Antalya, avec ses infrastructures modernes, ses capacités d’accueil et son centre d’exposition international, apparaît comme un lieu stratégique pour organiser une conférence attendue comme l’une des plus décisives pour la mise en œuvre concrète des engagements climatiques mondiaux. Le pré-COP prévu dans une île du Pacifique permettra également de maintenir une attention particulière sur les États insulaires, parmi les plus vulnérables au dérèglement climatique.
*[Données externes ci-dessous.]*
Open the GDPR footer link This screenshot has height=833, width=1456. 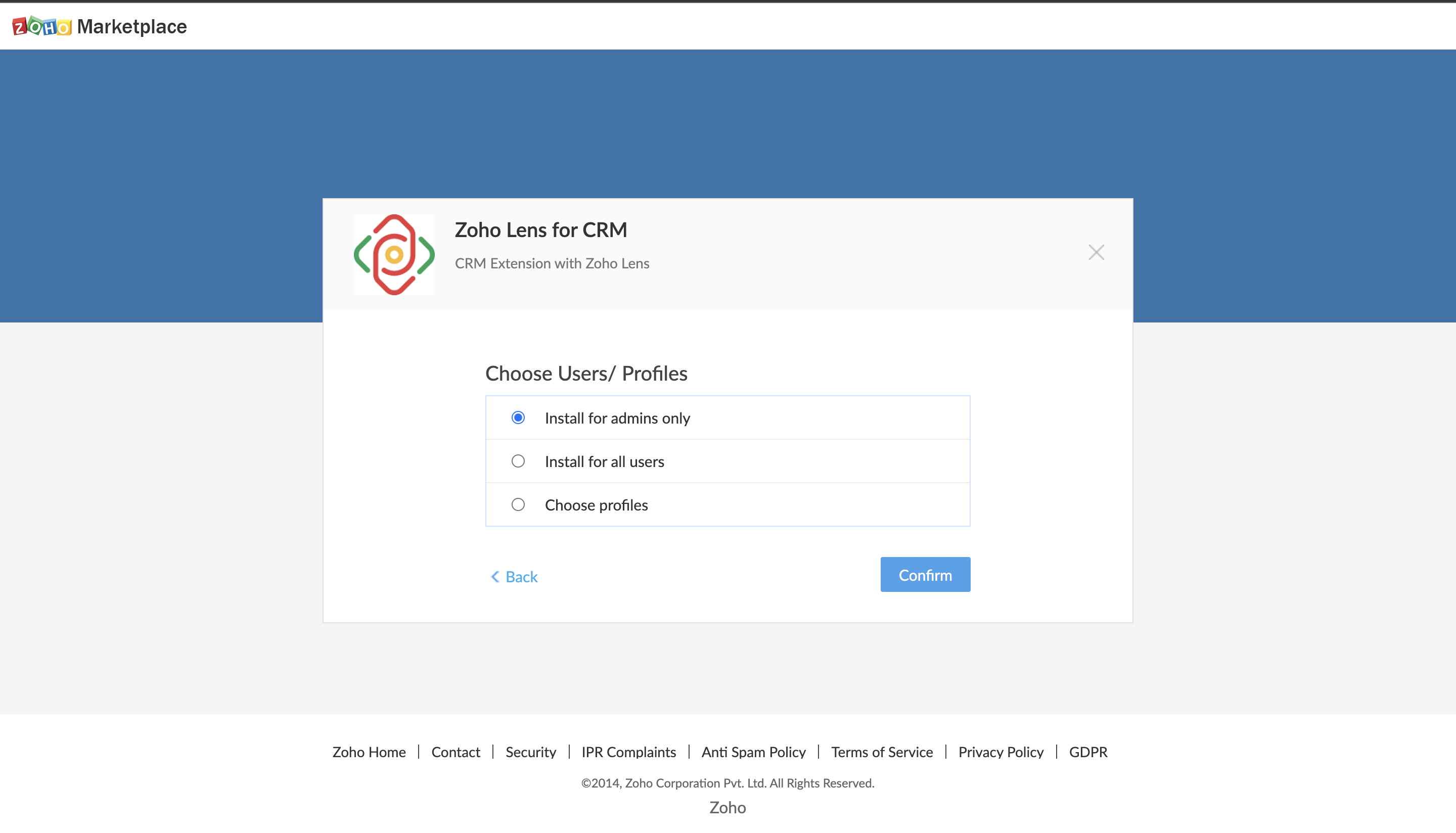point(1087,752)
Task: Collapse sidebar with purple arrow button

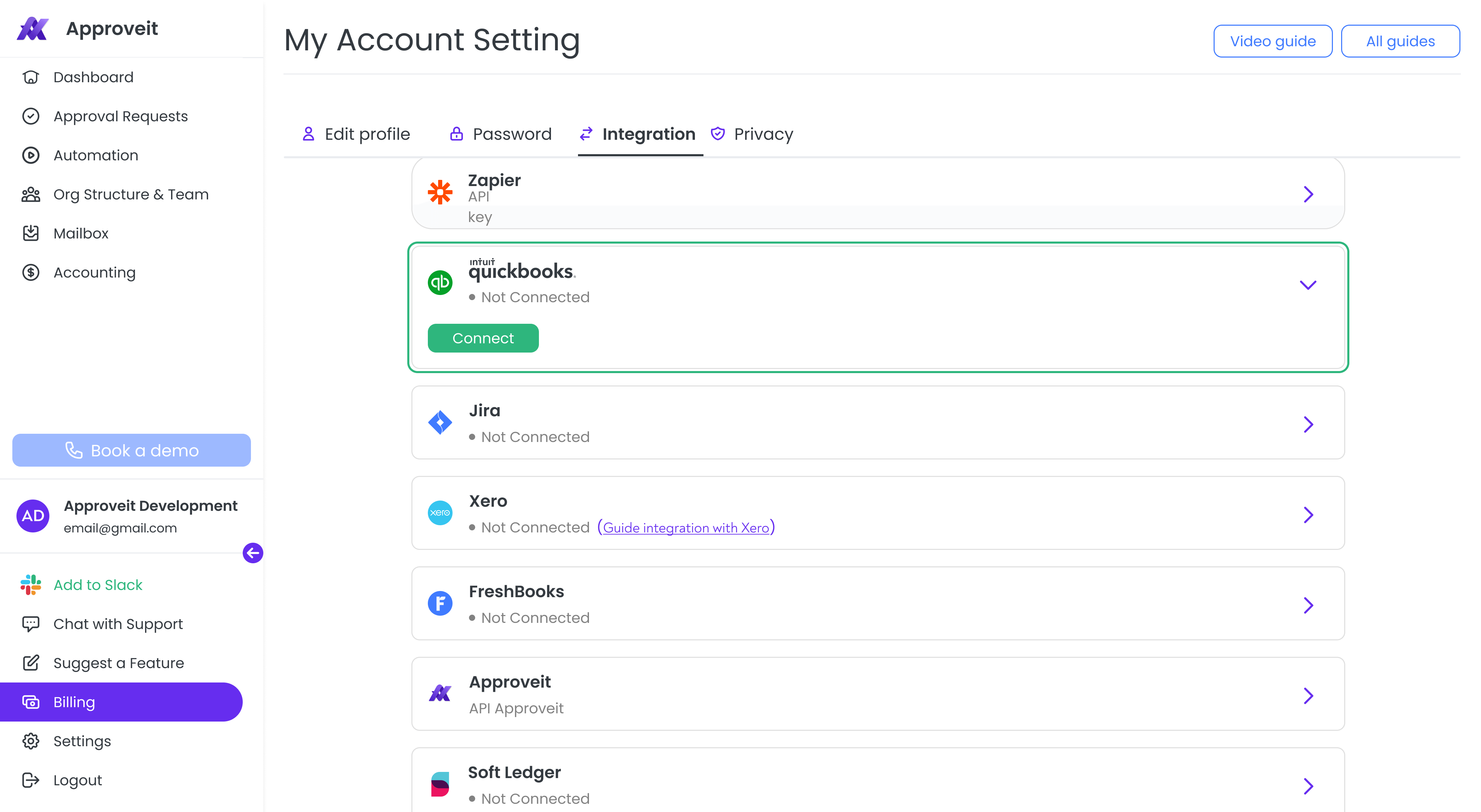Action: [x=252, y=553]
Toutefois, ce choix suscite aussi des attentes importantes. Certains observateurs soulignent que la Turquie devra démontrer sa crédibilité climatique en accélérant la réduction de ses émissions et en renforçant ses politiques nationales. De même, la séparation entre pays hôte et présidence des négociations pose des questions de coordination qui devront être maîtrisées pour assurer une COP efficace et ambitieuse.
En devenant le pays hôte de la COP31, la Turquie entre au premier plan de la diplomatie climatique mondiale. Cette décision place Antalya au cœur des prochaines discussions internationales et ouvre une nouvelle phase dans la gouvernance climatique, mêlant innovation diplomatique, inclusivité et fortes attentes en matière d’action concrète.